TANG, Circuit Judge.
Kyle Engineering Co. (Kyle) appeals the district court's order dismissing its suit against the administrator of the Small Business Administration (SBA) for damages arising from the SBA's allegedly faulty performance of its contract with Kyle. The administrator cross appeals from the district court's dismissal of his counterclaims for the amounts due from Kyle on notes guaranteed by the SBA. We reverse the district court's orders and remand for further proceedings.
Kyle is a California corporation, a small business concern as defined in 15 U.S.C. § 632 (Supp.
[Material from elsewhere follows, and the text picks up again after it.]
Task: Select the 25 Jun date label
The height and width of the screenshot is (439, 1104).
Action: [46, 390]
IV 1974), and a minority business.1 In November 1968 Kyle borrowed $80,000.00 from a California bank. The loan was partially guaranteed by the SBA. To secure payment of the note, Kyle granted a security interest to the bank in almost all of its present and future assets, and the individual plaintiffs personally guaranteed the note.
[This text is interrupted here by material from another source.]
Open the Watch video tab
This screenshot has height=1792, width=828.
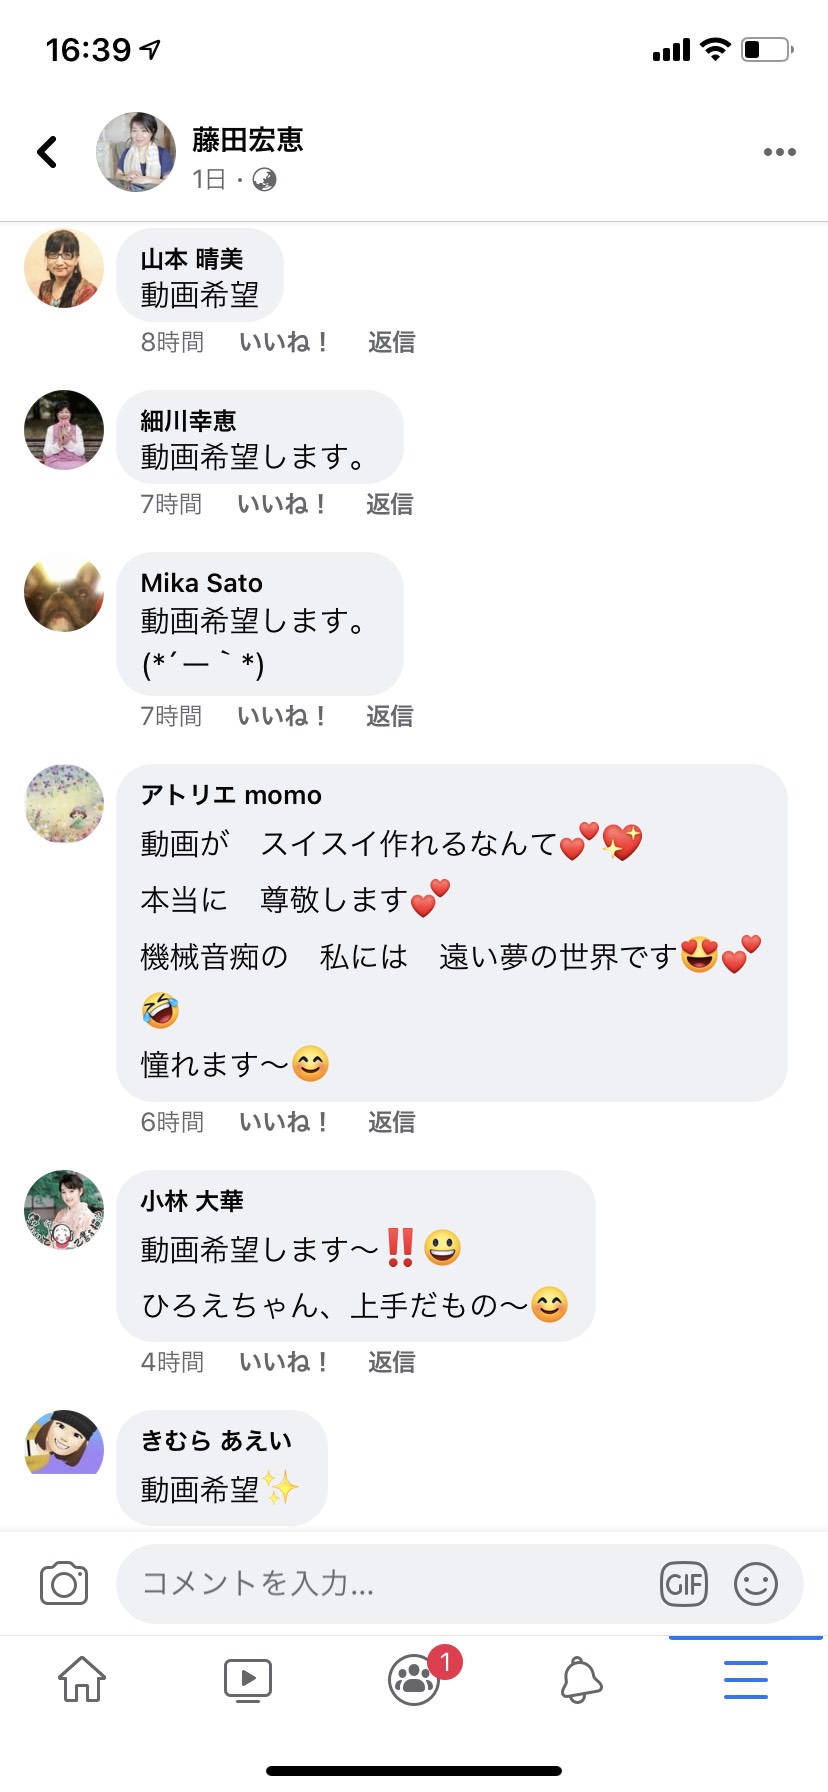pyautogui.click(x=248, y=1680)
In April and October 1970 Kyle entered into two subcontracts with the SBA to supply the U. S. Navy with cabinets and other equipment. Under 15 U.S.C. § 637(a)(2), the SBA is authorized to enter into procurement contracts with other government agencies, and then subcontract with small business concerns the performance of the procurement contracts. This program is known as the § 8(a) or set-aside program. See 13 C.F.R. § 124.8-1. Each subcontract contained a provision that incorporated by reference, as part of the contract, portions of the Armed Service Procurement Regulations (ASPR). The ASPR describe the rights and remedies available to the contractor in the event of various specified contractual disputes. The Kyle-SBA subcontracts incorporated, among others, ASPR provisions pertaining to new material, price reductions, government delay, and termination for the convenience of the Government. They also included the standard "disputes clause," which provided that all disputes concerning a question of fact arising under the contract should be decided by the contractor officer, with a right of appeal to the Secretary.
Kyle apparently had difficulty performing these contracts. Kyle claimed that these difficulties were due to the SBA's lack of cooperation.
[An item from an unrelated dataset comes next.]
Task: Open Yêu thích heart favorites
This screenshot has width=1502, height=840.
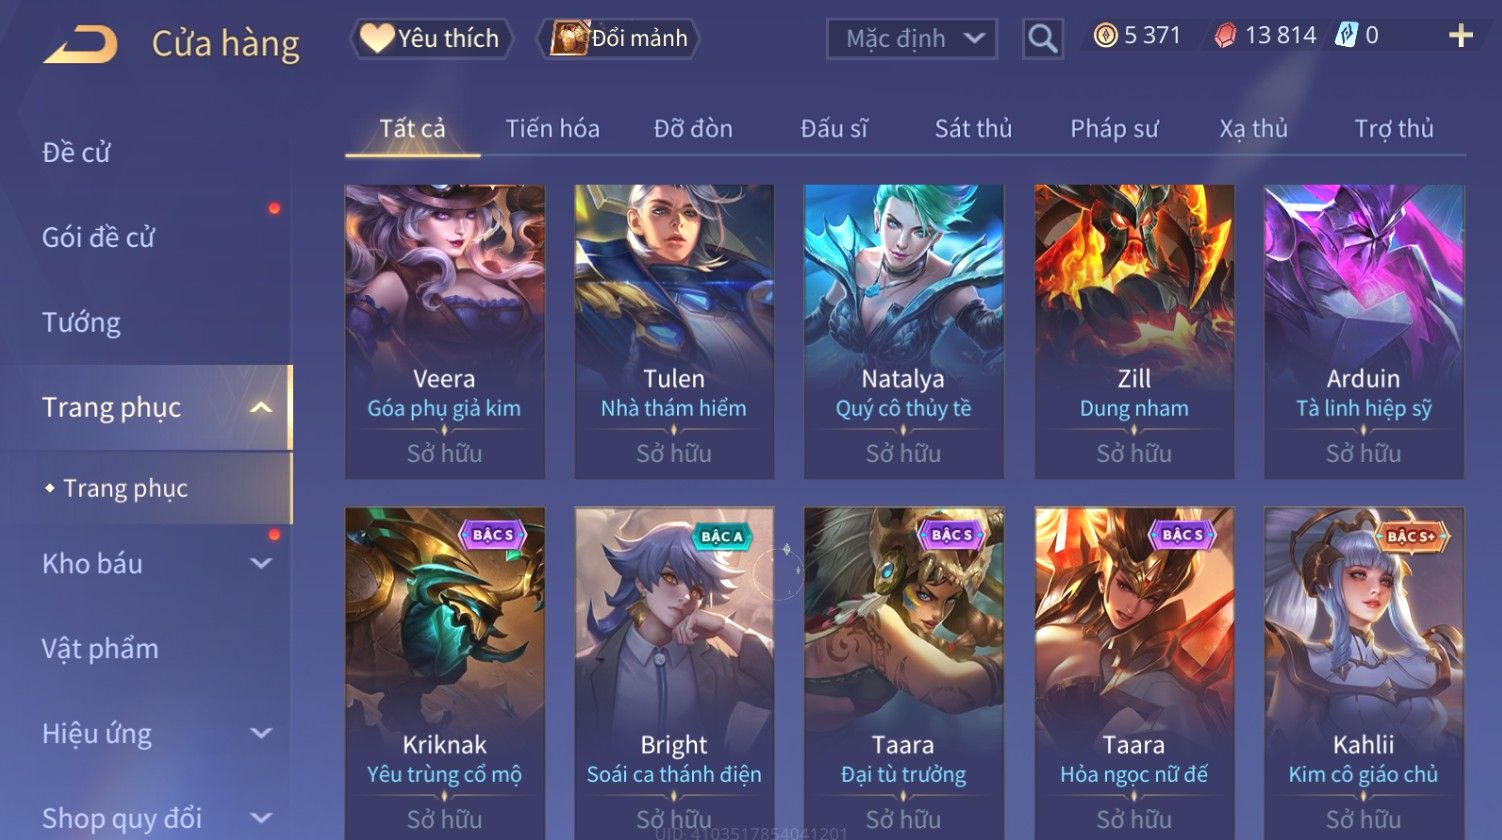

In July 1970 Kyle borrowed an additional $60,000.00 from the same bank. In October 1971, the notes, guaranties and security interest held by the bank were assigned to the SBA. Kyle failed to make the payments as required, and on November 24, 1971, the SBA foreclosed on the notes and sold Kyle's plant, work in progress, materials and tools. After the sale, a balance of $36,477.16 remained outstanding on the first note, and the entire $60,000.00 remained on the second.
On November 29, 1971, after Kyle had allegedly failed to meet its delivery schedule, the SBA terminated Kyle's § 8(a) contracts on the basis of Kyle's default.
Two years later, Kyle sued the SBA in district court. In its first amended complaint,2 Kyle claimed that the SBA had not performed as required under the § 8(a) contracts, specifically alleging, among other things, that the SBA set prices lower than the parties had intended, that the SBA had unreasonably delayed in furnishing materials to Kyle, and that the drawings furnished by the SBA were either illegible or contained improper changes. Kyle prayed for reformation of the contract, declaratory relief and damages.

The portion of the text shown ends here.